A general-purpose input/output (GPIO) is an uncommitted digital signal pin on an integrated circuit or electronic circuit (e.g. MCUs/MPUs) board which may be used as an input or output, or both, and is controllable by software.

GPIOs have no predefined purpose and are unused by default. If used, the purpose and behavior of a GPIO is defined and implemented by the designer of higher assembly-level circuitry: the circuit board designer in the case of integrated circuit GPIOs, or system integrator in the case of board-level GPIOs.

Integrated circuit GPIOs

Integrated circuit (IC) GPIOs are implemented in a variety of ways. Some ICs provide GPIOs as a primary function whereas others include GPIOs as a convenient "accessory" to some other primary function. Examples of the former include the Intel 8255, which interfaces 24 GPIOs to a parallel communication bus, and various GPIO expander ICs, which interface GPIOs to serial communication buses such as I²C and SMBus. An example of the latter is the Realtek ALC260 IC, which provides eight GPIOs along with its main function of audio codec.
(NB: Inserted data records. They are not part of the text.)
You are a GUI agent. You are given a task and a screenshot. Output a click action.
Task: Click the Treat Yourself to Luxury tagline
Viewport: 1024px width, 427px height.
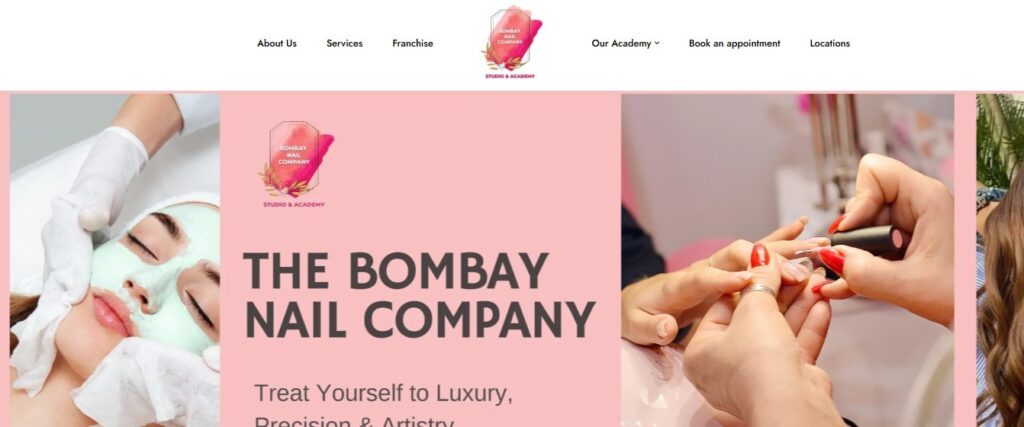click(x=383, y=393)
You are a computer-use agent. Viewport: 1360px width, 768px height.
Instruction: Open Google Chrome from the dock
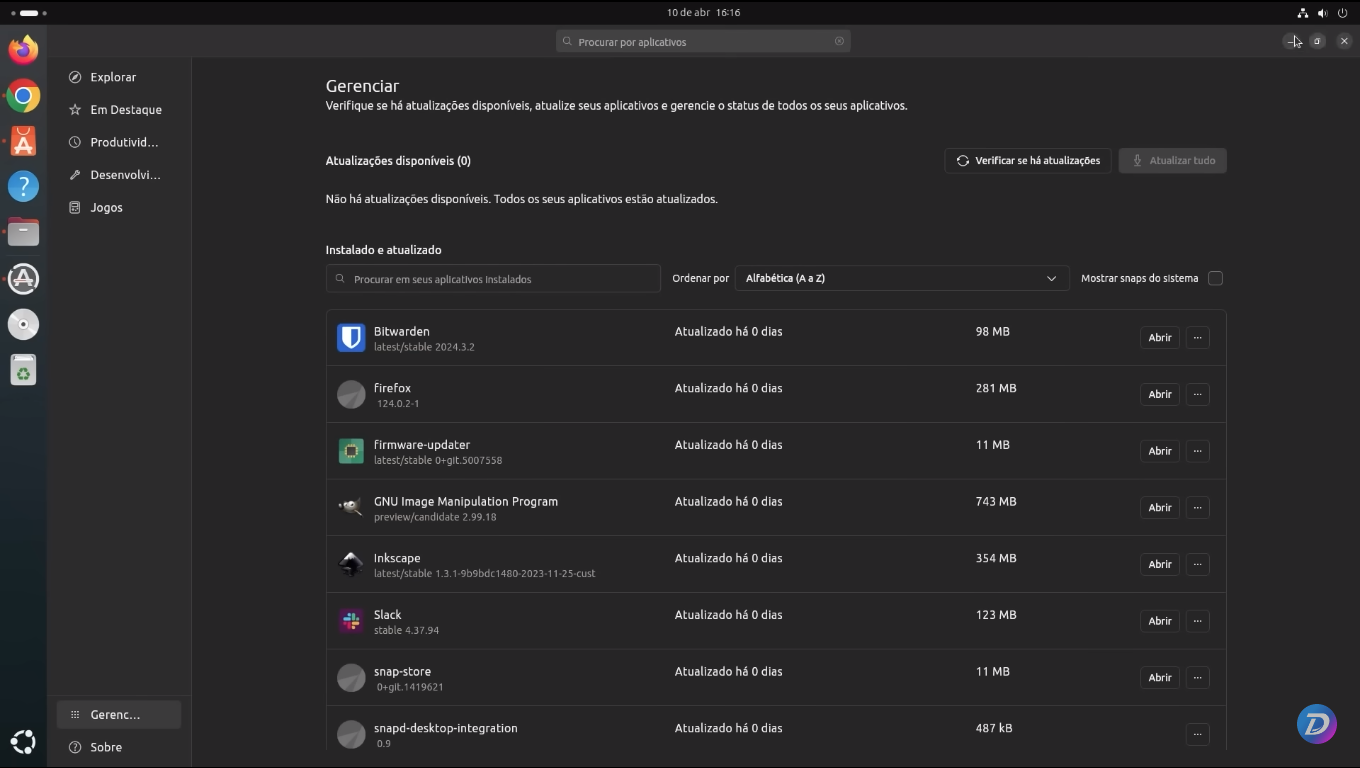pyautogui.click(x=23, y=96)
Microcontroller ICs usually include GPIOs. Depending on the application, a microcontroller's GPIOs may comprise its primary interface to external circuitry or they may be just one type of I/O used among several, such as analog signal I/O, counter/timer, and serial communication.

In some ICs, particularly microcontrollers, a GPIO pin may be capable of other functions than GPIO. Often in such cases it is necessary to configure the pin to operate as a GPIO (vis-à-vis its other functions) in addition to configuring the GPIO's behavior. Some microcontroller devices (e.g., Microchip dsPIC33 family) incorporate internal signal routing circuitry that allows GPIOs to be programmatically mapped to device pins. Field-programmable gate arrays (FPGA) extend this ability by allowing GPIO pin mapping, instantiation and architecture to be programmatically controlled.

Board-level GPIOs

Many circuit boards expose board-level GPIOs to external circuitry through integrated electrical connectors. Usually, each such GPIO is accessible via a dedicated connector pin.

Like IC-based GPIOs, some boards merely include GPIOs as a convenient, auxiliary resource that augments the board's primary function, whereas in other boards the GPIOs are the central, primary function of the board. Some boards, which are classified usually as multi-function I/O boards, are a combination of both; such boards provide GPIOs along with other types of general-purpose I/O. GPIOs are also found on embedded controller boards and Single board computers such as Arduino, BeagleBone, and Raspberry Pi.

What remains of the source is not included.